10 der besten Wörter der Welt (die sich nicht ins Englische übersetzen lassen)

Eines der vielen großartigen Dinge an Sprachen weltweit ist die beträchtliche Anzahl von Wörtern, für die es keine echte englische Übersetzung gibt. Oft erzählen sie uns von Konzepten und Ideen, die uns in der anglophonen Welt entgehen.

Während sich die nördliche Hemisphäre in der kommenden Urlaubssaison ins Ausland begibt, sind hier ein paar, auf die man achten sollte:

Salud! Foto: Molly Aaker/Getty Images

SPAIN: sobremesa

Sie haben dieses Ritual vielleicht schon einmal bewusst oder unbewusst miterlebt, als Sie am Ende eines langen spanischen Nachmittags auf der Suche nach einem Kaffee oder einem kalten Bier waren.

Freunde, Familien und Kollegen sitzen um die Tische in den Restaurants oder auf den Terrassen und werden in der Zeit nach dem Essen wie Insekten in Bernstein konserviert.

Das Mittagessen – und es ist eher ein Mittagessen als ein Abendessen – ist längst dem wichtigen Akt der Sobremesa gewichen, jener trägen Zeit, in der das Essen stundenlangem Reden, Trinken und Scherzen weicht. Kaffee und Verdauungsschnäpse werden getrunken worden sein, oder vielleicht auch der große Gin Tonic, der hier eher nach als vor einer Mahlzeit getrunken wird.
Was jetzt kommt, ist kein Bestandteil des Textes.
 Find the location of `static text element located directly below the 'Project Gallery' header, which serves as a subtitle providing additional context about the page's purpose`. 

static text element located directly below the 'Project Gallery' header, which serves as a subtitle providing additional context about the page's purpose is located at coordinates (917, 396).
Die Sobremesa ist eine Verdauungszeit, die das langsame Verarbeiten von Essen, Klatsch, Ideen und Gesprächen ermöglicht. Es ist auch eine sybaritische Zeit; eine Erkenntnis, dass es mehr im Leben gibt als lange Arbeitszeiten und dass es nur wenige Freuden gibt, die größer sind, als an einem Tisch zu sitzen und den Rest des Tages über Unsinn zu plaudern.

Die Welt mag am Ende der Sobremesa nicht völlig in Ordnung sein, aber sie wird ein ruhigerer, freundlicherer Ort sein.

Fragen Sie Mariano Rajoy. Als sich Ende Mai abzeichnete, dass er durch ein Misstrauensvotum aus dem Amt gejagt werden würde, tat der damalige Ministerpräsident etwas sehr Spanisches: Er zog sich mit seinem engsten Kreis in einen privaten Raum in einem schicken Madrider Restaurant zurück. Auf das Mittagessen folgte eine siebenstündige Sobremesa und, wie es heißt, ein paar Flaschen Whisky.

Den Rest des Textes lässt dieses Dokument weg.